Text »
◆ ◆ ◆

A universal approach to therapy at the hospital and at home

General Wellness

Corey Beattie was three weeks away from her eighteenth birthday when a vehicle struck the passenger side door of her car at 72 miles per hour. The impact left her with multiple injuries, including a broken neck, left clavicle, pelvis and femur. However, the most severe was her traumatic brain injury. With a diffused axonal injury, Corey was not expected to recover. She was airlifted to a local hospital and evaluated.

“When the ER doctor sat with me to explain what had happened, I had no clue what the full extent of her injuries were,” said her mother, Marie.

She was placed on life support, required a craniectomy and femur surgery. Corey remained in the intensive care unit for three weeks.

“It was as if she was a newborn again.  Corey had to relearn everything she had already known but could no longer perform,” Marie explains. “She couldn’t move her head or limbs independently. She couldn’t speak, eat or pan the room with her eyes. She was severely limited in what her body could do.”

As she became more stable, the ICU team prepared Marie to visit local rehabilitation hospitals to continue Corey’s recovery.  Although other rehab facilities had diverse environments, Bryn Mawr Rehab Hospital offered a unit dedicated to brain injury.

“A facility that specializes in treating a specific injury is critical for the recovery of a patient and I knew Bryn Mawr Rehab Hospital would be critical to Corey’s recovery process,” says Marie.

◆ ◆ ◆

Excerpted data »

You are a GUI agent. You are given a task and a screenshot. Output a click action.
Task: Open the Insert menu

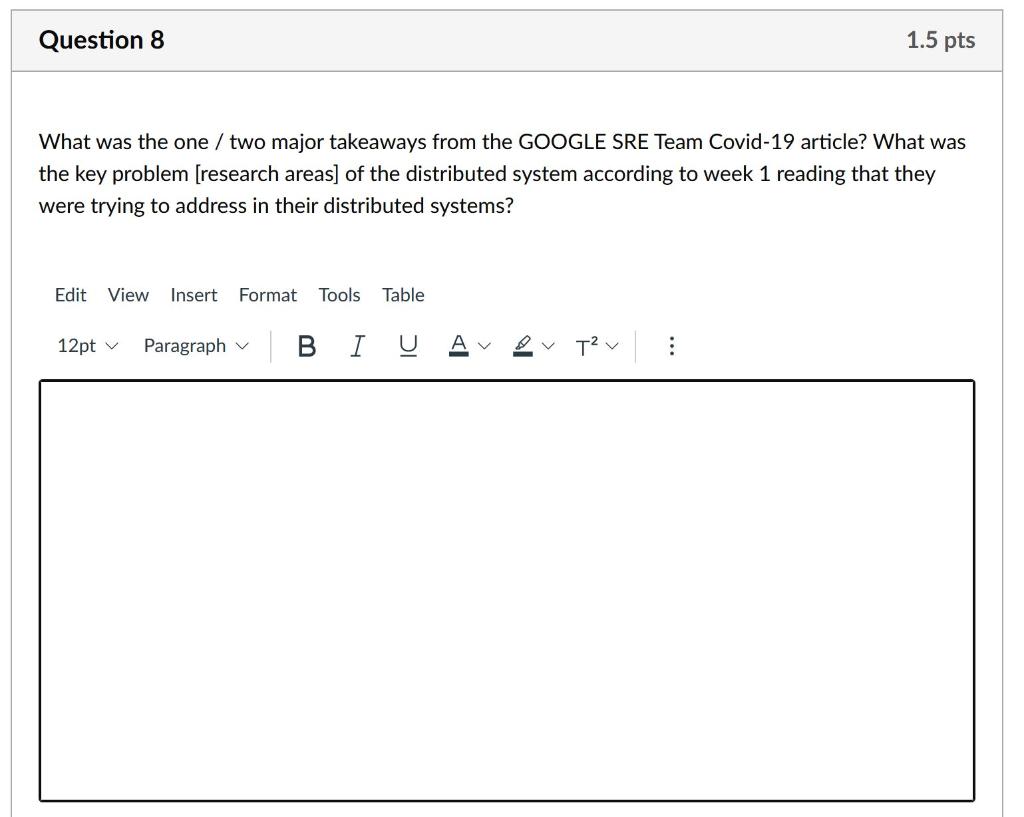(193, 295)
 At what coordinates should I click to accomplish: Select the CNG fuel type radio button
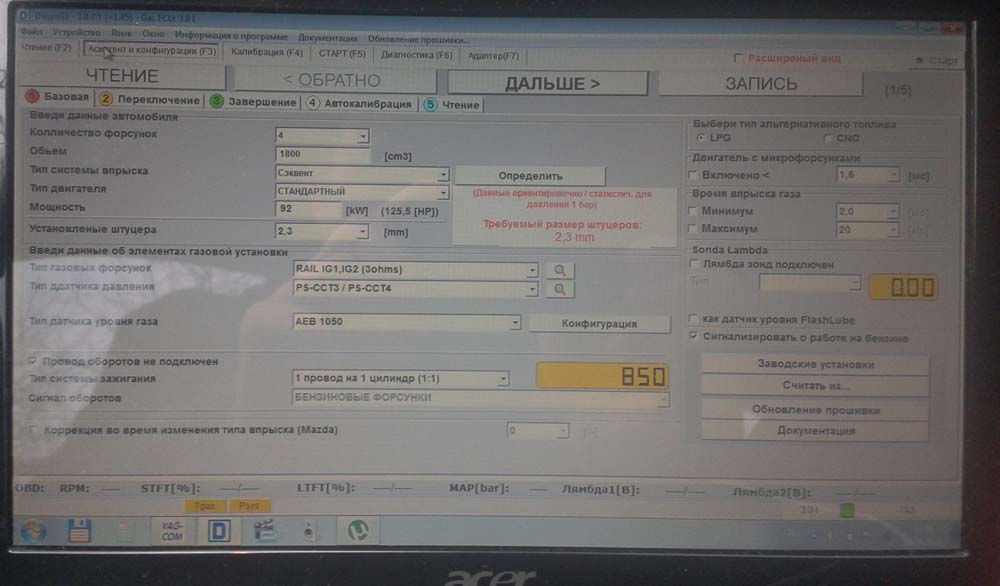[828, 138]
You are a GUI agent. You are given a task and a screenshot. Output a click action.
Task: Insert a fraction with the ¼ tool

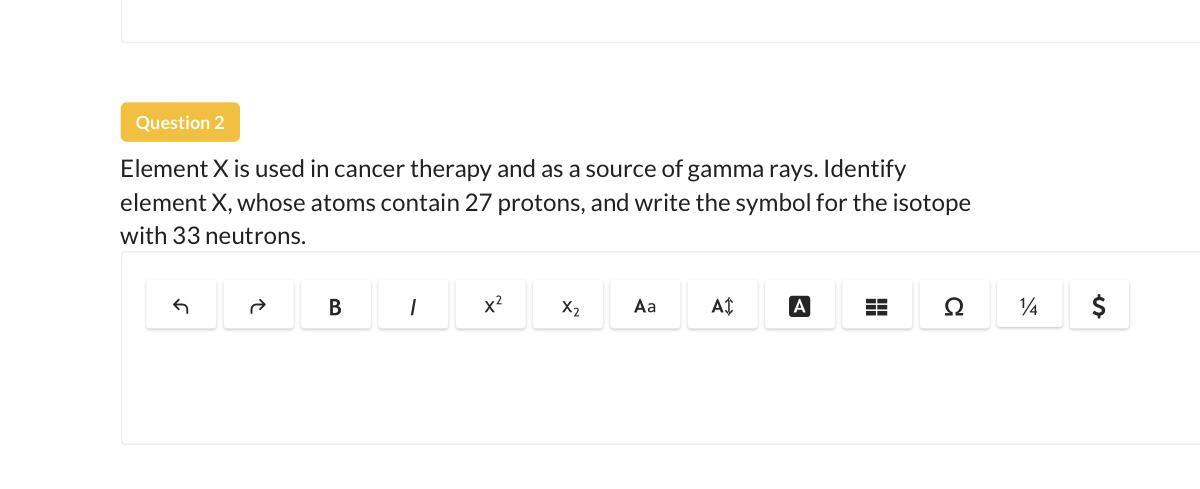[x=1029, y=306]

◆ ◆ ◆

Task to carry out »
Reproduce the part of the Corey Beattie article between "Corey Beattie was" and "her mother, Marie.", inclusive, word for word. The rows were taken from a different source than the Corey Beattie article.

Completed task »
Corey Beattie was three weeks away from her eighteenth birthday when a vehicle struck the passenger side door of her car at 72 miles per hour. The impact left her with multiple injuries, including a broken neck, left clavicle, pelvis and femur. However, the most severe was her traumatic brain injury. With a diffused axonal injury, Corey was not expected to recover. She was airlifted to a local hospital and evaluated.

“When the ER doctor sat with me to explain what had happened, I had no clue what the full extent of her injuries were,” said her mother, Marie.